> Task instructions
Your answer should repeat exactly the lines from the one holding "Open 'Операции' in the sidebar" through the end of the data, and it should contain no pictures.

═══ Supplied information ═══

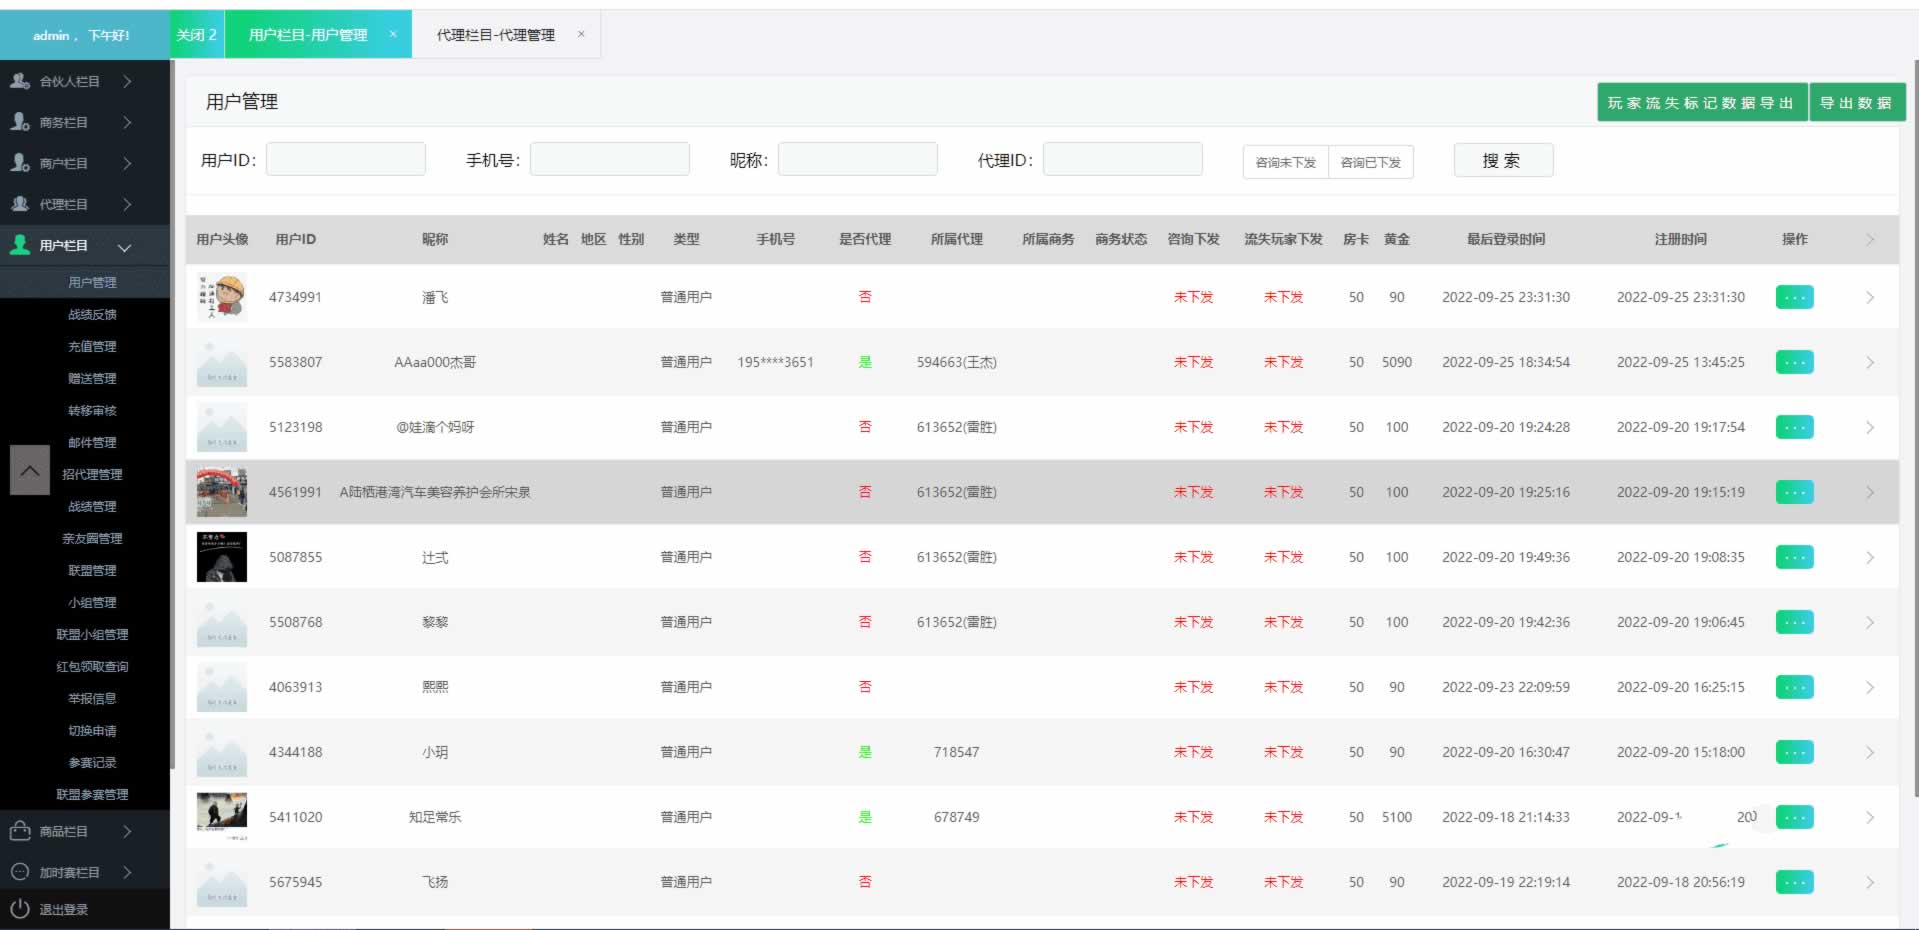
Task: Click the 搜索 search button
Action: click(1502, 161)

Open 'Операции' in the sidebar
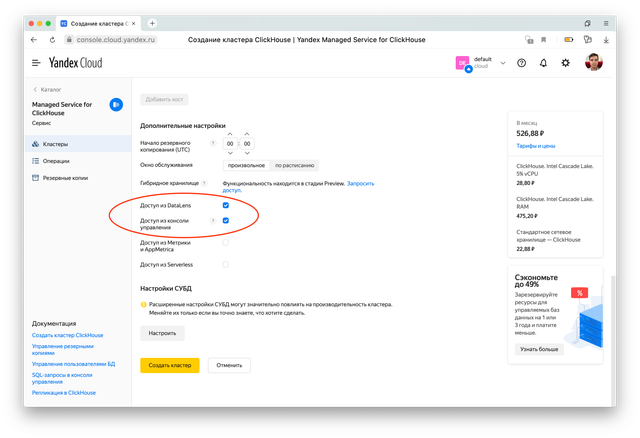point(56,160)
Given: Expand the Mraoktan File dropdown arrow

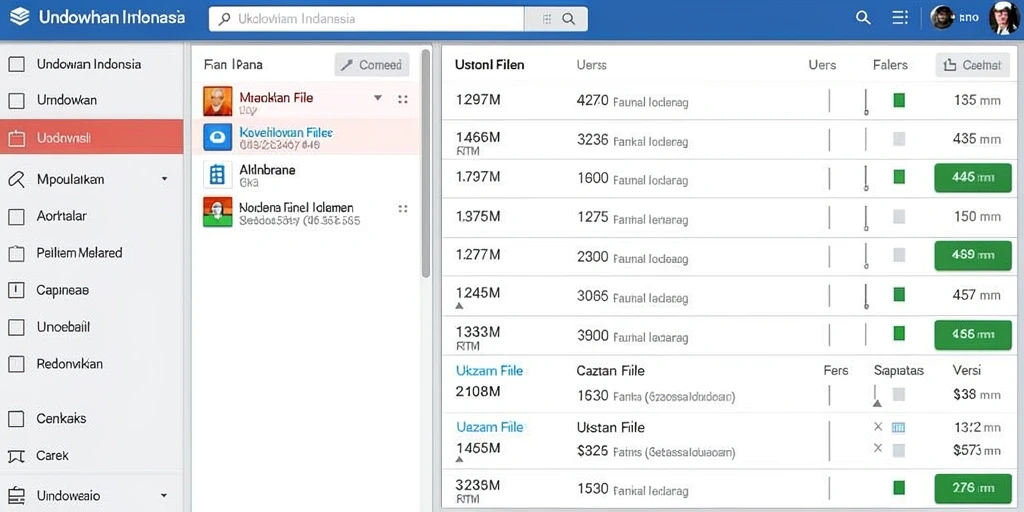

═══

> Written response
Open 'Операции' in the sidebar
point(56,160)
Given: Expand the Mraoktan File dropdown arrow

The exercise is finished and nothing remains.